Mettons une petite note de gaité : en Grande-Bretagne, la situation économique est assez mauvaise; parmi les causes, il y a la pandémie de covid, la guerre en Ukraine, mais aussi (les mauvaises langues disent surtout) le Brexit; pendant que la récession menace, le principal acteur du Brexit est en train de convoler (en justes noces), il est en voyage en Slovénie; même démissionnaire, Boris Johnson est censé être aux affaires jusqu’en septembre

Conseil : écoutez ou réécoutez Mordonnow par Brenda Wootton

681 mon araignée au plafond a encore sévi

C’est décidé, demain j’arrête de jouer de la trompette. Depuis le temps. Je me disais « je joue de la trompette comme tout le monde « , « je m’arrête quand je veux ». Mais, vous savez, on dit ça et on continue à souffler (et à souffrir) là-dedans. Je dois avouer que quelques raisons, indépendantes de ma volonté, m’imposent l’arrêt de la trompette (c’eût été un cor de chasse ou un clairon, c’était pareil). Parmi ces raisons, il y en a surtout deux qui me semblent importantes, j’irais même jusqu’à dire primordiales : je n’ai pas de trompette et, cerise sans gâteau, je suis incapable de faire sortir un son d’un tel instrument. Tout ceci pour affirmer qu’avec un peu de volonté, et de la suite dans les idées, tout est possible, ou presque, sauf à imaginer que dés après demain, je vais jouer de la trompette (moins encombrante que le tuba, comme le déclarait, en son temps, le commandant Cousteau). Je veux rassurer les âmes sensibles, l’arrêt de la trompette, comme l’arrêt de la betterave ou du bain de soleil, n’impose pas l’arrêt (ni même la suspension provisoire) de toutes les autres activités ludiques ou intellectuelles (ou mixtes, selon arrivage). Prenons comme exemple le Pessac-Léognan rouge (aérer avant de consommer) ou le Tulamore dew (12 ans d’âge au minimum), ces instruments de détente (ludique, intellectuelle et mixte), parfois d’euphorie (ludique, intellectuelle et mixte), peuvent , et même doivent, dirais-je volontiers, être l’objet répété (les objets répétés) de notre attention, avec une certaine modération dit-on, sans doute pour éviter les ruptures de stocks (comme on en rencontre avec l’huile et la moutarde). Je sens quelques regards acérés vissés sur mon désir de connaissance (cette phrase là, c’est vraiment du n’importe quoi !), voulant savoir la raison de mon abandon de la trompette. Je ne craignais pas de faire tomber les murs de quelque Jéricho de banlieue, oh non ! Mais je craignais, et crains toujours, la renommée, celle que cite le Jojo ensablé à Sète. Je ne me nomme pas Roland et n’irai pas à Roncevaux (vous remarquerez que je ne parle ni de Charles Martel ni de Poitiers, car cela serait sans rapport aucun avec mon sujet).
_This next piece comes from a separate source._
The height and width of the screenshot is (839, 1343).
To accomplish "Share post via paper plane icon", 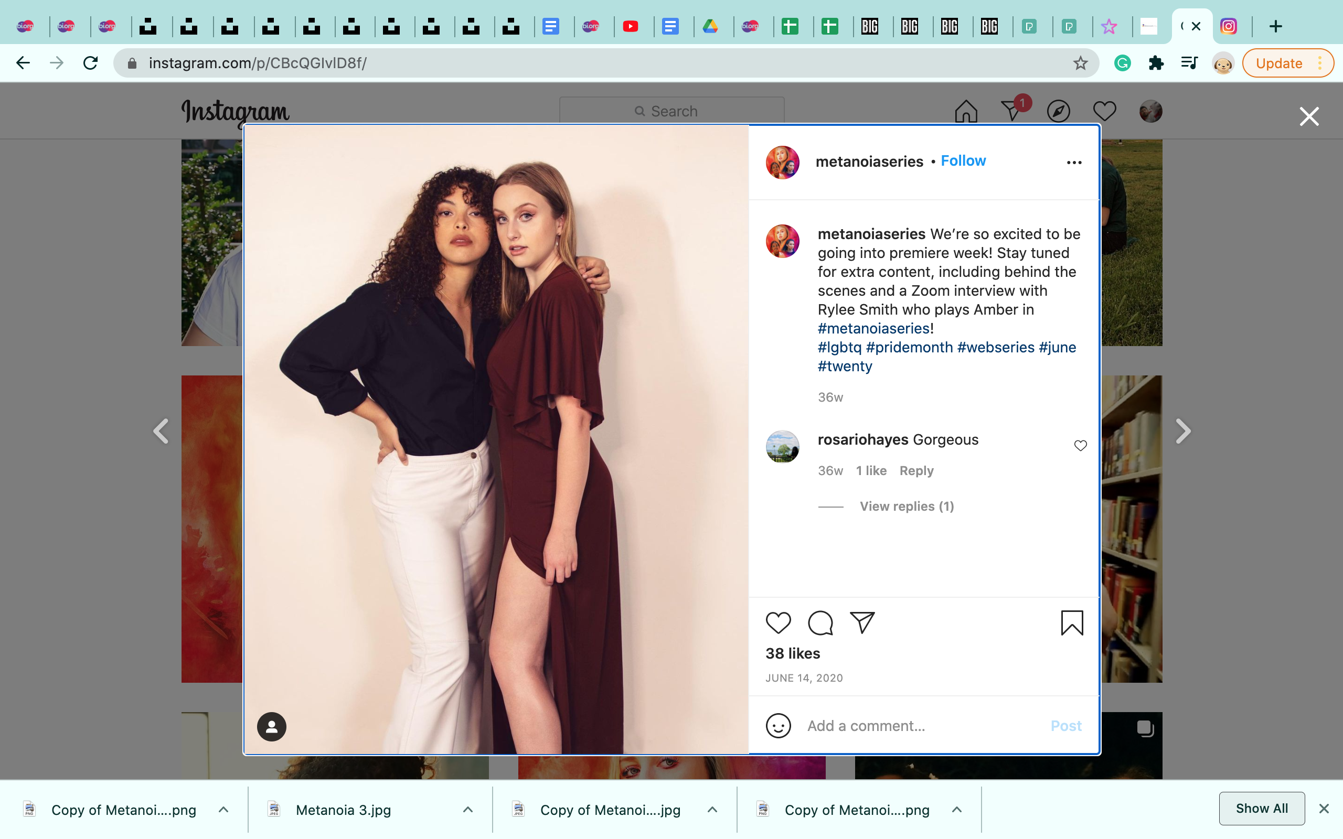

Voyons un peu ce que d’autres racontent : Midi Libre  » L’obligation de pratiquer un audit énergétique lors de la vente d’un appartement est reportée pour la troisième fois. La nouvelle date d’application est actée au 1er avril 2023 a annoncé Olivier Klein, le ministre délégué chargé de la Ville et du Logement au Parisien ce mercredi 3 août…..À cette date, les propriétaires seront dans l’obligation de réaliser un diagnostic énergétique du bien et de présenter les résultats. Le but de la mesure est d’informer les acheteurs de la classe énergétique du logement. Les « passoires thermiques » seront plus facilement identifiées, une situation qui devrait contraindre les propriétaires à des travaux. « Ce report technique est indispensable compte tenu du manque d’entreprises et de personnels qualifiés pour établir l’ensemble des audits énergétiques qui seront nécessaires », juge le ministre. Mais la mesure pourra-t-elle être appliquée en avril ? « Je suis confiant car il y a une forte augmentation du nombre d’entreprises qui se forment à la réalisation de ces audits, mais le compte n’y est pas encore », juge Olivier Klein…. » La France reste à la traine, toujours pas de respect des engagements pris; de report en report, de retard en retard, qui n’ont pas pour cause une incompétence gouvernementale, mais une volonté de favoriser les gros investisseurs, au détriment des petits propriétaires, mais surtout aux dépends des usagers et de tous les Français.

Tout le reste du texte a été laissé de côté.